▸ Goal of the exercise: Reproduce every line of the records below word for word, and leave the pictures out.
═══ Records for this exercise
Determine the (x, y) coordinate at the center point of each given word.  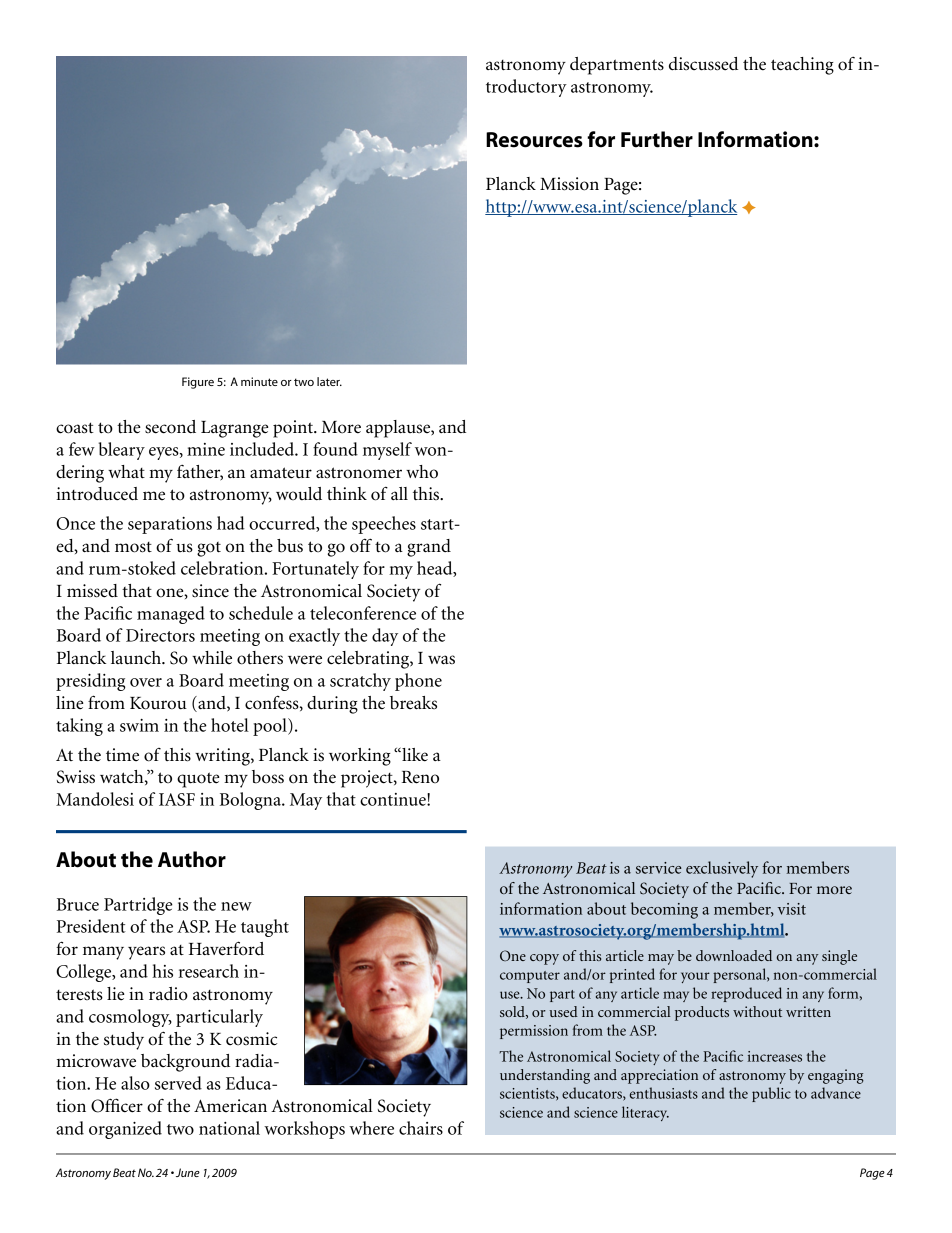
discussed (703, 64)
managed (171, 615)
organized (125, 1130)
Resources (534, 140)
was (441, 660)
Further (657, 139)
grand (429, 548)
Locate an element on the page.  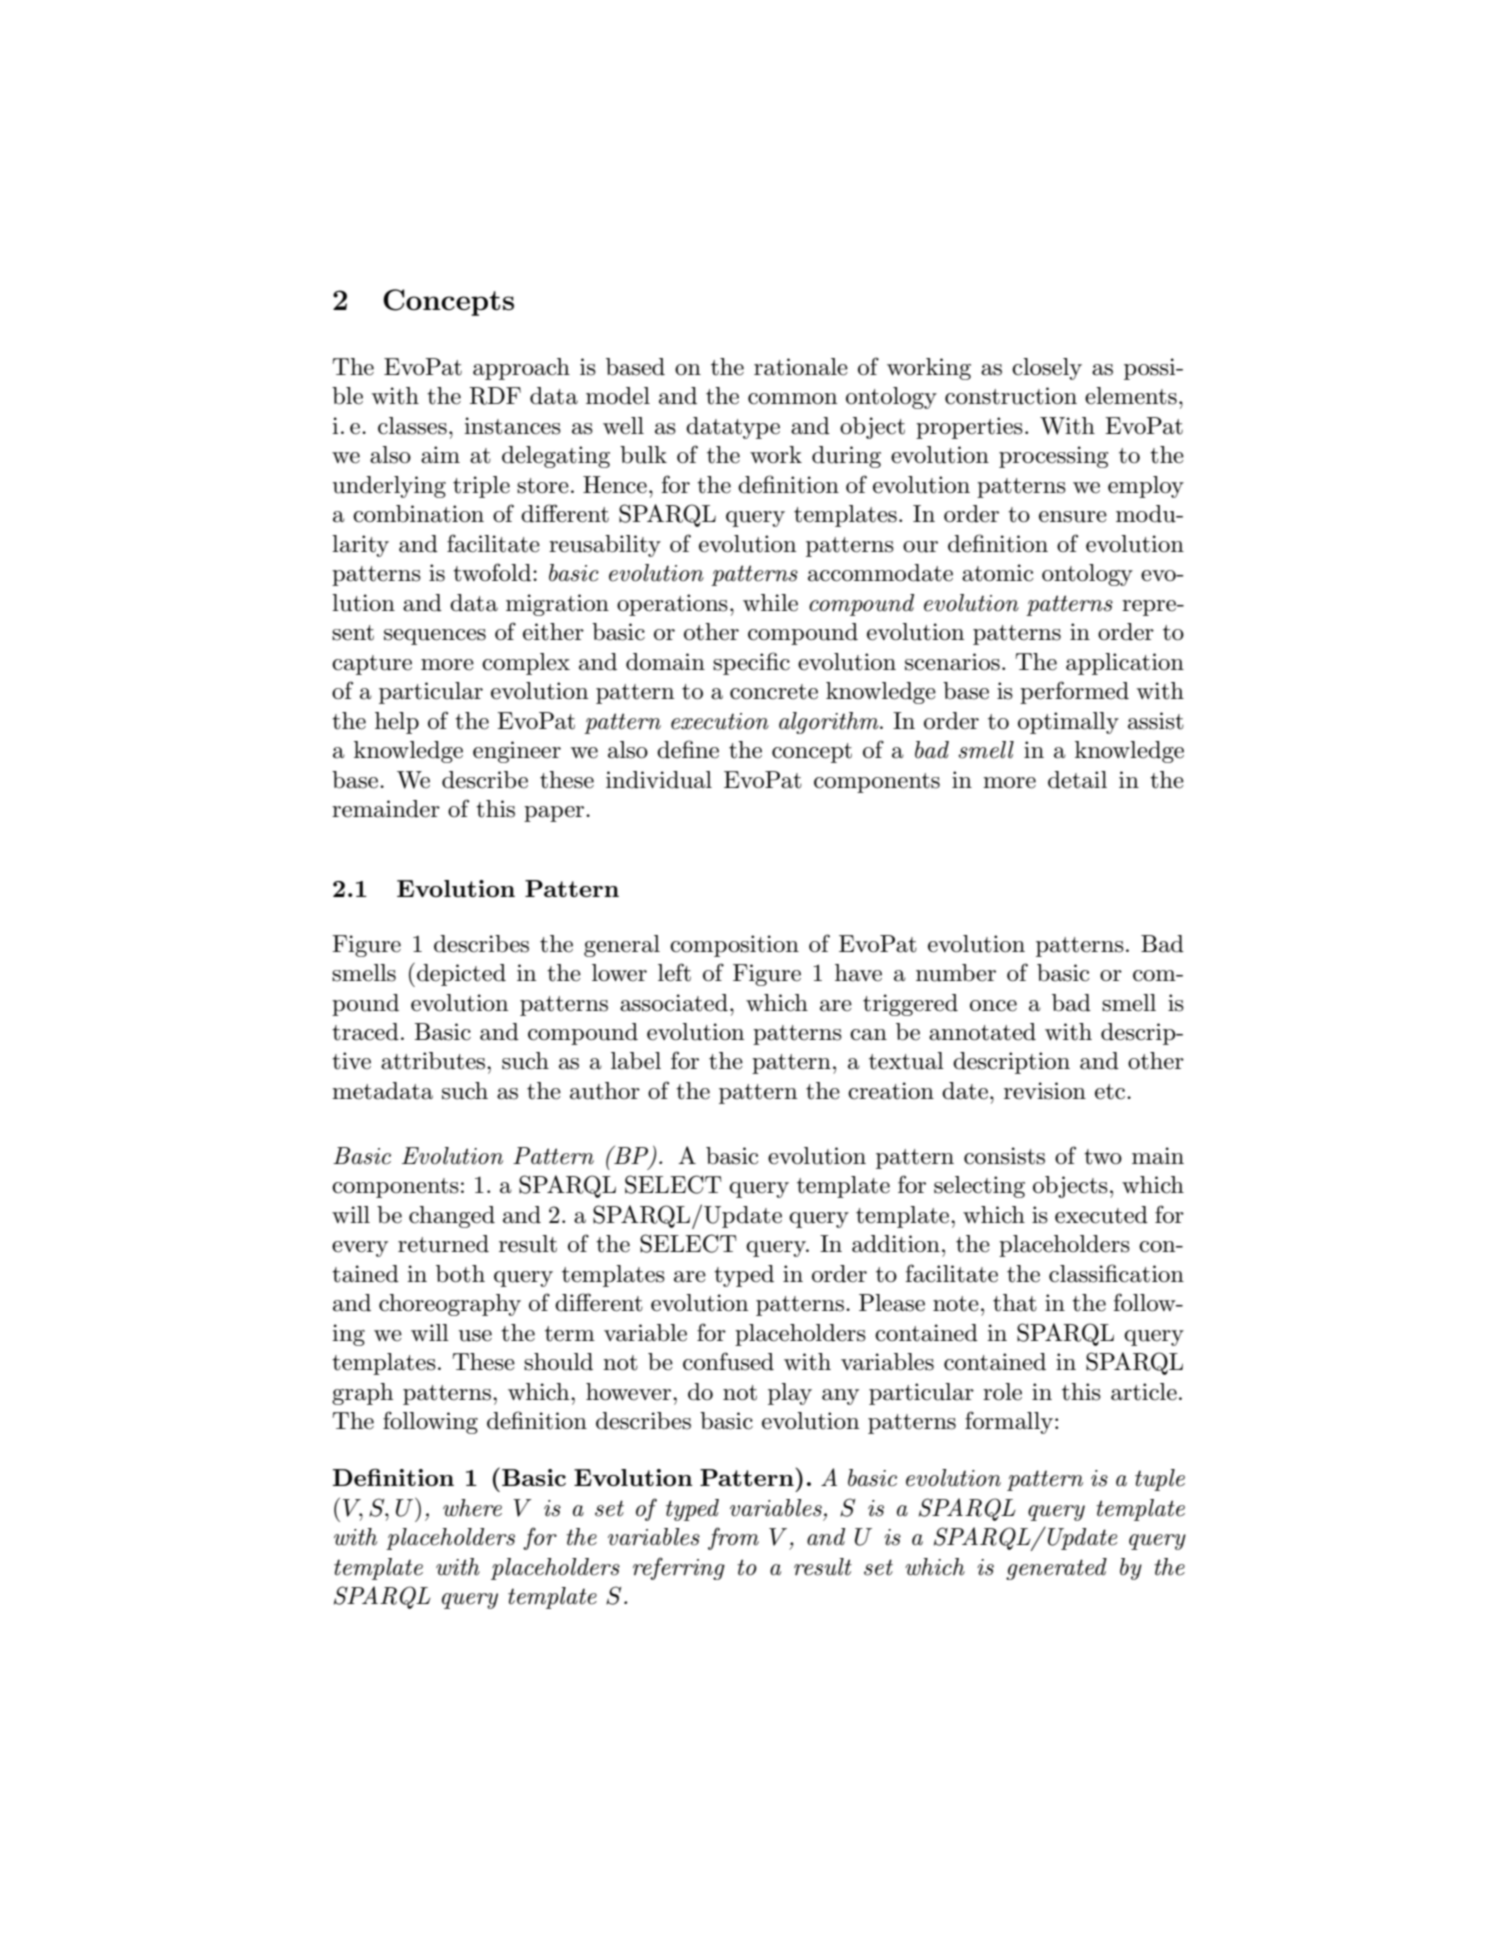
generated is located at coordinates (1056, 1569).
══════
▸ Result of this task:
Determine the (x, y) coordinate at the center point of each given word.  
discussed (703, 64)
managed (171, 615)
organized (125, 1130)
Resources (534, 140)
was (441, 660)
Further (657, 139)
grand (429, 548)
Locate an element on the page.  
generated is located at coordinates (1056, 1569).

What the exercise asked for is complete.